Aim of the task: Every line below is to be set down again exactly; any image stays out.

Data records
────────
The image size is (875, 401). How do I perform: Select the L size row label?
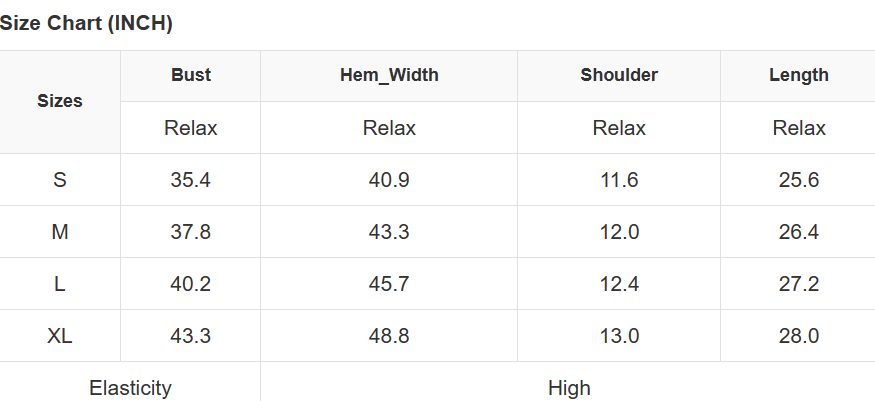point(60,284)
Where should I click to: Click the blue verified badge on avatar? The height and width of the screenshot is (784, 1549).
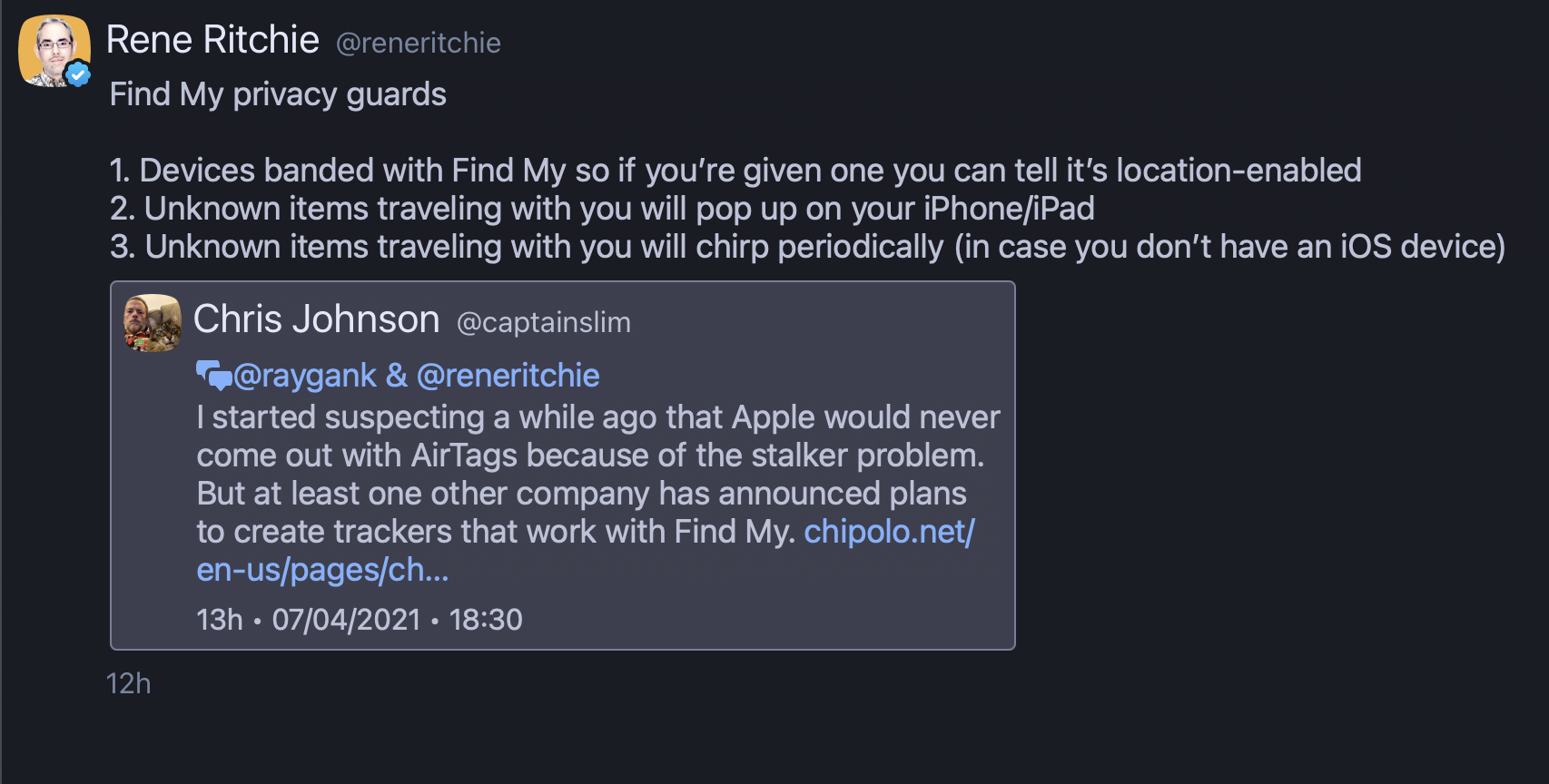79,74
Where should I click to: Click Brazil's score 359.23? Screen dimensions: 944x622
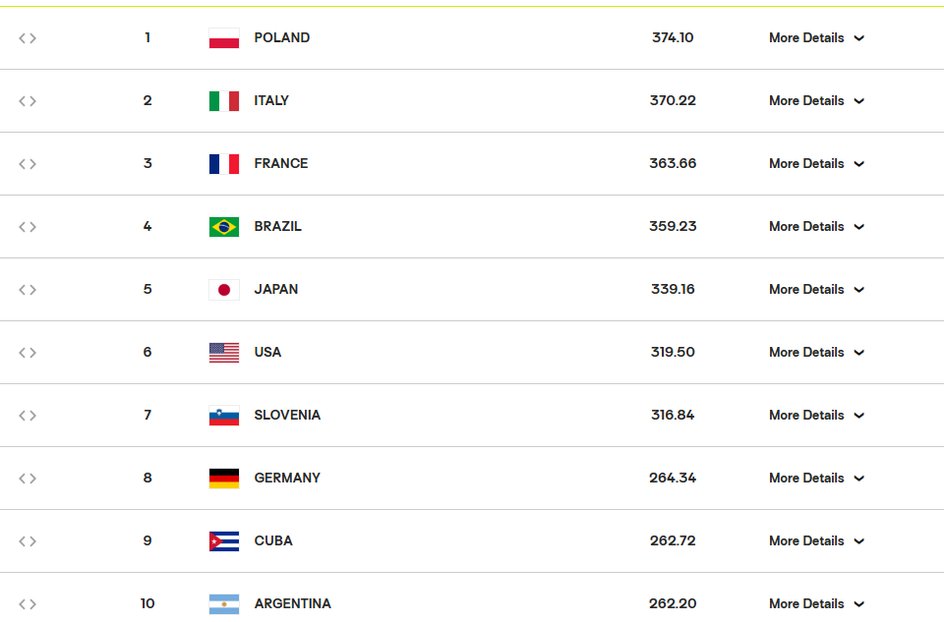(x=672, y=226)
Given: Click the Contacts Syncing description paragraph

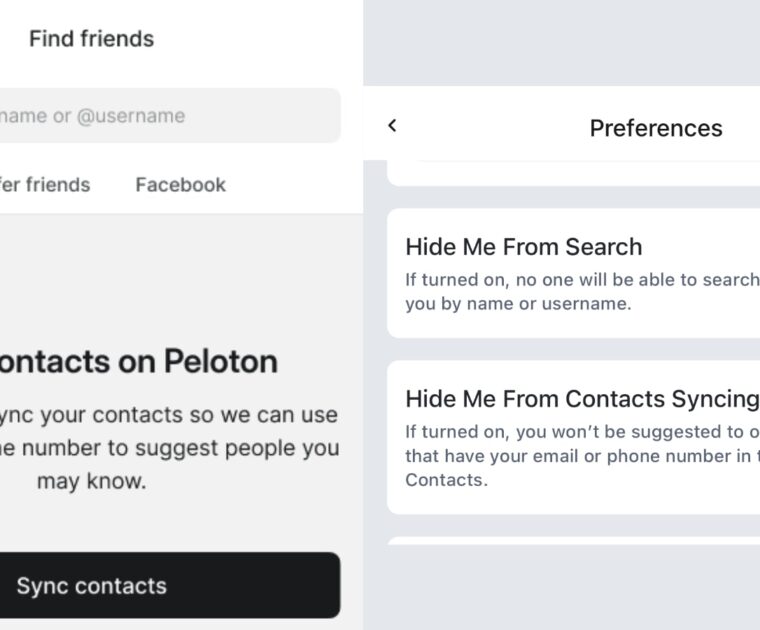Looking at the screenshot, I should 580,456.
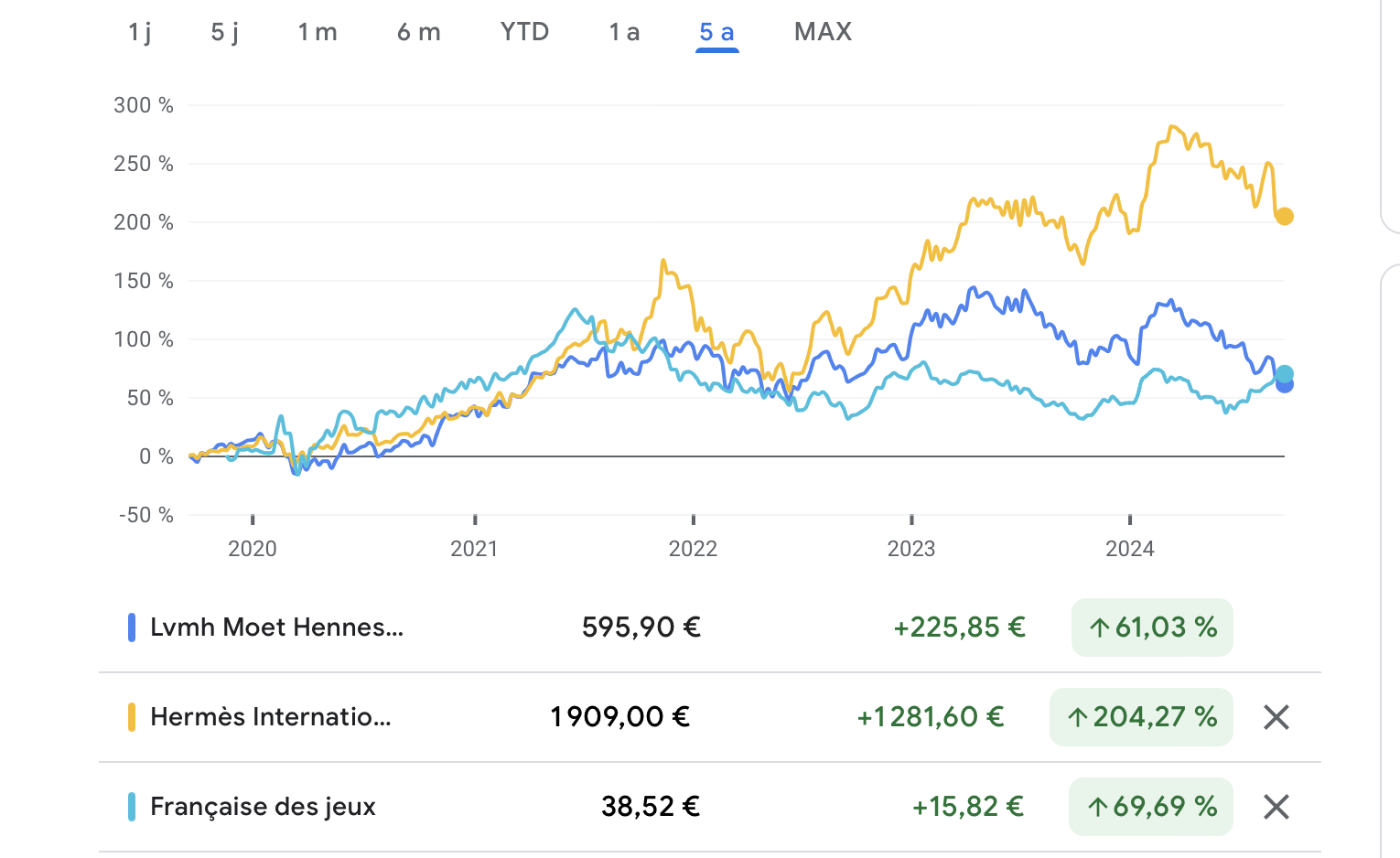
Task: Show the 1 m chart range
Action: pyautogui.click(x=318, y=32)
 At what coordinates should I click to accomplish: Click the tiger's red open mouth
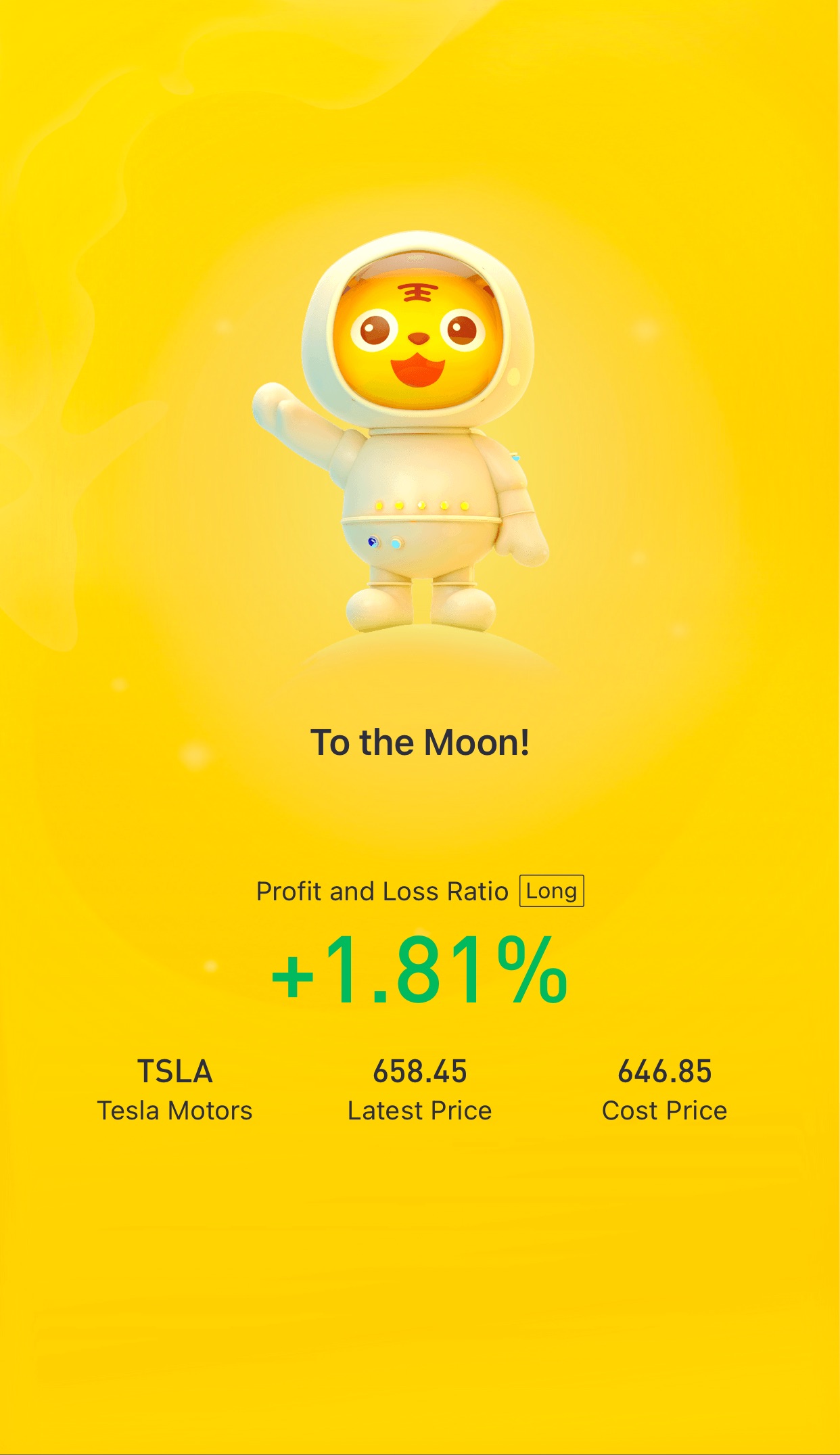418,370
────────
Response to this exercise:
The image size is (875, 401). How do I perform: Select the L size row label?
point(60,284)
Where should I click to: Click the blue verified badge on avatar? The height and width of the screenshot is (784, 1549).
79,74
Where should I click to: Click Brazil's score 359.23? Screen dimensions: 944x622
(x=672, y=226)
Given: Click the Contacts Syncing description paragraph

Looking at the screenshot, I should 580,456.
Task: Show the 1 m chart range
Action: pyautogui.click(x=318, y=32)
 At what coordinates should I click to accomplish: Click the tiger's red open mouth
418,370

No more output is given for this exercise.